Lauren Kessler’s Raising the Barre is billed as a middle aged woman’s quest to dance the Nutcracker, but ultimately, it is a self-help book that advises you to love your body, take risks, and push yourself out of your comfort zone – especially if you’re a middle-aged woman. Kessler’s narrative starts with her husband jetting off to Paris for a business trip in between Thanksgiving and Christmas. To prevent herself from focusing on her jealousy, Kessler decides to take her own trip, the tour of the Nutcrackers, ultimately viewing 6 different performances of the widely loved ballet. She then takes the reader into her own history with dance, from childhood bliss, to the moment in early adolescence, when she overhears her world-class dance teacher tell her mother that she doesn’t have the body to move to the next level and become a more serious dance student.

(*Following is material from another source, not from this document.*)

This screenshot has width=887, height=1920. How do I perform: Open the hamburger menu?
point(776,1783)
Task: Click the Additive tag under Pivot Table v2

Kessler bills this moment as one of life-shattering importance, the moment she moves from blissful ignorance of the shape of her body, reveling in its functionality, to hyper body-conscious teenager aware of her “thighs and bottom-heaviness.” From here, the text chronicles Kessler’s quest to return the world of dance that she once loved, although it a limited, mostly-observational-journalist kind of way.

She talks the leader of a respected local dance company into letting her work her way into a minor part on stage. From here, the book becomes a catalog of her workouts (making this a great book for anyone who is stuck in a workout rut), with long digressions on moving out of one’s comfort zones, how to cope with panic, and other generalized life advice. Although the advice in the book wasn’t earth shattering, or probably even new for most readers, Kessler is a funny and self-deprecating writer, and the book is a short, quick read. This would be a great summer beach book, despite it’s nominal holiday theme, because it is designed to make us all feel better about our real world bodies, while providing a reality check about the amount of time and effort that goes into creating the otherworldly bodies of dancers.